_EXCERPT_
BEGIN
International students – the Australian economy is heavily reliant upon international students to support the tertiary education sector in Australia. It represents a $38 billion boost to the economy and many of the state governments offer state sponsorship programs to those studying in Australia and obtaining tertiary qualifications. As such occupations appearing on state sponsorship lists act as an inducement or carrot to those choosing to study in Australia because they don’t need to rely upon employers to nominate them for visas.
Many of those in Australia on temporary visas such as work visas would have left Australia and returned to their home countries as a consequence of losing their jobs and as our economy expands in 2021 not all Australians will be able to fill these jobs.
The nature of the Australian economy is going to be different. I don’t think that Australia will ever return to an economy of government subsidised mass production (the days of automobile assembly in Australia are well and truly gone) but at the same time I think that the government does foresee a need for an Australia that is more self-reliant in certain key areas. I can see occupations relating to life sciences, research and development, technology, manufacture of pharmaceuticals and medical related products, farm production and food technologists all receiving increased government funding and it would be nice to see start-ups in these areas perhaps enjoying tax breaks in other words governments picking winners and supporting them.
There are going to be massive government infrastructure projects that flow on to stimulate the economy and the scope and scale of these infrastructure projects will mean that certain skill sets will need to be imported from overseas.
As to when economic activity picks up in Australia very much depends upon whether you adopt a managed return to work along the lines that schools reopen end of April, work constraints relaxed in May and certain community activities resume fully in September. This model accepts that you will have some covid 19 flare-ups and as a consequence a higher mortality rate but the cost to the economy is substantially less than the alternative model of eradicating the virus entirely which seems to be New Zealand’s model.
New Zealand’s model seems to be eradication of the virus entirely, presumably once a vaccine has been developed and adopting a closed border approach and severe restrictions on the type of economic activity until such time as the virus is eradicated. The number of lives saved is much higher but the economic consequences more dire.
We also have a federation of states in Australia and whilst there are certain decisions that are in the domain of the federal government such as the opening of national borders our state premiers do have a large role to play in the type of economic and social activity permitted in each state and as different states in Australia have different rates of infection we may see some states with lower rates of infection adopting a more rapid return to normal economic activity sooner than others.
My crystal ball wasn’t that effective during the global financial crisis and I don’t know how effective is going to be through the Covid 19 crisis (perhaps it would have been more reliable if made in Australia) but I am of the opinion that if you don’t foresee things getting better in your home country and you do intend to immigrate to Australia you need to pursue a strategy that will ultimately secure permanent residence in this country.
General skilled migration visas still represent a very useful immigration strategy and because of the lead in time before you can apply for state sponsorship is in the region of six – eight months and because the economy in Australia is forecast to rebound in a v shaped way (sharp brief drop but sharp expansion) I believe you need to undertake the foundation phases now so that when the economy does rebound next year you will be in a better position to take advantage of the increased opportunities for state sponsorship.
END
_DATA EXTRACTS_
BEGIN
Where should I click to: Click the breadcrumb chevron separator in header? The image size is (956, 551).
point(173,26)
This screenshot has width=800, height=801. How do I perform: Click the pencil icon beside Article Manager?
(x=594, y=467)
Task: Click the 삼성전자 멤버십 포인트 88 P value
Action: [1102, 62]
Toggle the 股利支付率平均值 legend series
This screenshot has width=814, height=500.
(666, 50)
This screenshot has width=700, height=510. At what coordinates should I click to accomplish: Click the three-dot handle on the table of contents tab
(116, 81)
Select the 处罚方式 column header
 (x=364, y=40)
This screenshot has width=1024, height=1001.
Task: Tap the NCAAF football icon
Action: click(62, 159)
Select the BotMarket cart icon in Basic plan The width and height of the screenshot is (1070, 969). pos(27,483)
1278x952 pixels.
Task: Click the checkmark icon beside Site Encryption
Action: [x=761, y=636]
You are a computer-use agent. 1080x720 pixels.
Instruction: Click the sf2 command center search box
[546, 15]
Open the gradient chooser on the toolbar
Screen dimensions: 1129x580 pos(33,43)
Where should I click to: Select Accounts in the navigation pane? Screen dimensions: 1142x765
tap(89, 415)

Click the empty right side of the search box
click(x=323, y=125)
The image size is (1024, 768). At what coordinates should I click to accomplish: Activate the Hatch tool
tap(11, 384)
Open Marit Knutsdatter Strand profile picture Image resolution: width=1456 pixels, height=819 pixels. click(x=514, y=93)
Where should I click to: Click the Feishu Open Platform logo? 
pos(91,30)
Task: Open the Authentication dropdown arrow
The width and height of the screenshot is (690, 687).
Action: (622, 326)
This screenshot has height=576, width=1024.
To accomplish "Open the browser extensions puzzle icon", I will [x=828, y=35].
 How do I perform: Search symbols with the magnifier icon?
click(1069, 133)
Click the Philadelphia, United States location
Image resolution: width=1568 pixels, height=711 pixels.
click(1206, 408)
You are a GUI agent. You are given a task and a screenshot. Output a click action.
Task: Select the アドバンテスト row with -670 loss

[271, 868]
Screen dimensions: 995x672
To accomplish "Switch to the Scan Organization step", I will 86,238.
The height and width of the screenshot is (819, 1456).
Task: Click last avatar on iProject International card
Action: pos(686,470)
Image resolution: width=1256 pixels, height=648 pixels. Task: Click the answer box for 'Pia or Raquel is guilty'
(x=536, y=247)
END
_TASK BRIEF_
Please summarize the excerpt on Australia's economy and immigration in three sentences.

_ANSWER SECTION_
Australia relies heavily on international students, who represent a $38 billion boost to the economy, and state sponsorship lists attract them because they need not rely on employers to nominate them for visas. The writer expects a more self-reliant economy with increased government funding for areas such as life sciences, pharmaceuticals and food technology, along with massive infrastructure projects that will require skills from overseas, while the timing of recovery depends on a managed return to work rather than New Zealand's eradication model and on state premiers' decisions. Because the economy is forecast to rebound in a V shape and state sponsorship has a lead-in time of six to eight months, the writer advises those intending to immigrate to start the foundation phases of a general skilled migration strategy now to ultimately secure permanent residence.